Extension of cytoplasm of ODs or Schwann cells.
It is a spiral structured fatty substance around a neuron
-> rotary sheath migration
Multiple sclerosis (MS)
Most common autoimmune disease in N. Europe.
Caused by demyelination of CNS neurons, immune attack on ODs.
Characterised by relapses + remissions.
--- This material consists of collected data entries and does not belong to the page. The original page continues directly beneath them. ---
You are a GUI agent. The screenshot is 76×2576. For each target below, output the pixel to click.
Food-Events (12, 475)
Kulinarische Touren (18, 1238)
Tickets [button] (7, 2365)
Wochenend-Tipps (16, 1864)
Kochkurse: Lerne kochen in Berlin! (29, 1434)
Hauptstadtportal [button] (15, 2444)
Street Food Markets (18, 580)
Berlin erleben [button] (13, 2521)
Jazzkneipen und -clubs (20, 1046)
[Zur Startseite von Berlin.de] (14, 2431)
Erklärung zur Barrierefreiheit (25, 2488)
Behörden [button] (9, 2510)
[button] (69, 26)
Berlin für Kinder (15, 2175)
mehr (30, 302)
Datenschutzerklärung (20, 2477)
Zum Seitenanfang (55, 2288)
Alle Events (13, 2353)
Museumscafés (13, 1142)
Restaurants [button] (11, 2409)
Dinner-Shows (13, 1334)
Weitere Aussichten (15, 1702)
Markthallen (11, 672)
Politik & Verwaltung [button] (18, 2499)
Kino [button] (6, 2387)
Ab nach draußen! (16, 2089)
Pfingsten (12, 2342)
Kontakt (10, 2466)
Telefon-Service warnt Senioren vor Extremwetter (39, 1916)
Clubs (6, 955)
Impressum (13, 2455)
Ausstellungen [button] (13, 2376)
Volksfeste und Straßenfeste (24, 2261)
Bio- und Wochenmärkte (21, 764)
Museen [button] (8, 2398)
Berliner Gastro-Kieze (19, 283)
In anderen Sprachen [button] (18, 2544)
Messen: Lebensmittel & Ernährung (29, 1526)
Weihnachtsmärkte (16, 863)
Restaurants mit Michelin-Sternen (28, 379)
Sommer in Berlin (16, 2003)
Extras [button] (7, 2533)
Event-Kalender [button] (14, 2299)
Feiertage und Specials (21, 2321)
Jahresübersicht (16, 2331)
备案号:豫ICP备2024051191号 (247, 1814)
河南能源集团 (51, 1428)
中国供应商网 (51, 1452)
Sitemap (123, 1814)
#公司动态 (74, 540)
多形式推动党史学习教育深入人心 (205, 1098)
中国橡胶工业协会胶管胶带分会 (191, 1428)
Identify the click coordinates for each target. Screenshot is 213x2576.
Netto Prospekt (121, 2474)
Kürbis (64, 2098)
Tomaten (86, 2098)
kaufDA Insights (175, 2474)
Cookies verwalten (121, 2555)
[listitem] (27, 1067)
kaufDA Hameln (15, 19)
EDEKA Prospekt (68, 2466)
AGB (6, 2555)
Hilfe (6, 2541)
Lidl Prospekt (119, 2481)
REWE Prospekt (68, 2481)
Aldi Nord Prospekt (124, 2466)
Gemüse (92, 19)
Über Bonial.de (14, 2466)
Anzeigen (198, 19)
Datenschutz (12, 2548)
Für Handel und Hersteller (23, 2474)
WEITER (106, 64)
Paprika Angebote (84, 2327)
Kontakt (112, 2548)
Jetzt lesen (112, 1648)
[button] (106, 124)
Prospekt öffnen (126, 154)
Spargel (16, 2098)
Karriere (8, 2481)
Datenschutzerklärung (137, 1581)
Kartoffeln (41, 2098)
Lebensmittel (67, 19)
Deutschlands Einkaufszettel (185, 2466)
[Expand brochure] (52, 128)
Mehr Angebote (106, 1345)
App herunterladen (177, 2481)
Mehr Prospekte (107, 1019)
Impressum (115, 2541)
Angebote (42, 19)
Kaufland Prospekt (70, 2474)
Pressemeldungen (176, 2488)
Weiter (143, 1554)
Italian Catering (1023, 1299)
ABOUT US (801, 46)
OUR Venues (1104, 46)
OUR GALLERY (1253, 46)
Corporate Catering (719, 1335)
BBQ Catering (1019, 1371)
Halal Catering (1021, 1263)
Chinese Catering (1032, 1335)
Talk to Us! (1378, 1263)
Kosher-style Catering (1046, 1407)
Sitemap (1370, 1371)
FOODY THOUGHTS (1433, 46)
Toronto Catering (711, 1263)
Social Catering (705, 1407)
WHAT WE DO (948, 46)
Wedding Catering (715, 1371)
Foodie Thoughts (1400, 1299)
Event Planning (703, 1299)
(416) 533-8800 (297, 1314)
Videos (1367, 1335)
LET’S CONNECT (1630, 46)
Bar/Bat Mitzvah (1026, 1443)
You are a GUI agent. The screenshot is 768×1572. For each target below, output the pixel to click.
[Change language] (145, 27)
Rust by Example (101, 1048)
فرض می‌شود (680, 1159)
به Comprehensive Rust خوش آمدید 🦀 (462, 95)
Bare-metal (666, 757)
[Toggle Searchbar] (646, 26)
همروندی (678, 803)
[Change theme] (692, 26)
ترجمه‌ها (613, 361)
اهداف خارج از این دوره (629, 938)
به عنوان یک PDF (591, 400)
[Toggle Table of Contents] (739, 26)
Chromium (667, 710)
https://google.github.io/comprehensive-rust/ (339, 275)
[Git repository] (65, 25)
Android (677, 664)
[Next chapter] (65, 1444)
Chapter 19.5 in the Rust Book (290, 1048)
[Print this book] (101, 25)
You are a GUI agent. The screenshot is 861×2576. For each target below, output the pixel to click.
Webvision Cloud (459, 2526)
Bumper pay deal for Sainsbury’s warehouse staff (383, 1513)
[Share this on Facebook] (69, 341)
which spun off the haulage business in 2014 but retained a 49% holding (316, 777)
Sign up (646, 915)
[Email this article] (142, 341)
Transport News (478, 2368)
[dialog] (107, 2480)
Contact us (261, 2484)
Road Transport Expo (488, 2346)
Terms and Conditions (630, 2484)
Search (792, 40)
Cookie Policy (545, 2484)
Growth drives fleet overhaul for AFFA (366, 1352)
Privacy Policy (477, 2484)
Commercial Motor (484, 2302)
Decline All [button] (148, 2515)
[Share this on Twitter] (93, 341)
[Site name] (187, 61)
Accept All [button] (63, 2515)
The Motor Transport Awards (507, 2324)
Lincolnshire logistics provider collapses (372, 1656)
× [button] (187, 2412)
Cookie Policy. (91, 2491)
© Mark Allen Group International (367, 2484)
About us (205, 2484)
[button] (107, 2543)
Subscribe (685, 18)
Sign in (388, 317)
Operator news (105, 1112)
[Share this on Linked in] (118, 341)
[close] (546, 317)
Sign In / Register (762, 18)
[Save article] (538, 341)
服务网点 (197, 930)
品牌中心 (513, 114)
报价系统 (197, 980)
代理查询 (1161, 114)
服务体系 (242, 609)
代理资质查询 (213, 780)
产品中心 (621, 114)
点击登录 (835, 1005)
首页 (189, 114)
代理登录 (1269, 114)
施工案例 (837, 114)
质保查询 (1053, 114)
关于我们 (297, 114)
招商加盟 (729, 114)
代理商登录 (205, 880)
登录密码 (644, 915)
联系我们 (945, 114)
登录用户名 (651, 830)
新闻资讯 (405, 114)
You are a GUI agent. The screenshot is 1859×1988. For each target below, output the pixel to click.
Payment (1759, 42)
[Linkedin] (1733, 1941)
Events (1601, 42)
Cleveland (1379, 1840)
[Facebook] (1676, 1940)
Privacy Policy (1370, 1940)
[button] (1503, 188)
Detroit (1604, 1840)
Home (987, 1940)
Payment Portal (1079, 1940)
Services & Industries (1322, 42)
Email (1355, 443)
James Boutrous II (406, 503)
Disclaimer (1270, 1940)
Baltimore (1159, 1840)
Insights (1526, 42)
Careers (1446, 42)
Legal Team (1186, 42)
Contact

Eyes often effected first.
- Na+ channel distribution unevenly spread due to previous myelination, neurons cant send signals.
Linked to low vitamin D during development.
How to diagnose MS
Visual evoked potential test (VEP) electrode placed on scalp + patient shown checkerboard pattern (delayed response in MS)
MRI scan can reveal sclerotic plaques
Guillan Barre syndrome (GBS)
Schwann cells attacked, PNS neurons unmyelinated.
-> progressive weakness
Walking + respiratory functions impaired.
Exact aetiology unknown but linked w/ infection (campylobacter food poisoning, cytomegalovirus, CV-19)
Cholinergic terminal
Choline acetyl transferase converts acetyl CoA + choline -> ACh + CoA, ACh packaged into vesicles.
ACh hydrolysed by acetylcholinesterase in cleft -> choline + acetate
Cholinergic transmission system
If 1 impulse, 1 ACh released, -> fast response (nAChRs) then slow response (mAChRs), NO AP as threshold not met.
If 2 impulses rapidly, 2 ACh released -> 1st gives fast + slow response, 2nd gives fast nAChR which coincides w/ 1st mAChR , AP generated.
- multiple types gives flexibility
Metabotropic GluRs
Family C, always operate as dimers, agonist binding site in N terminus domain.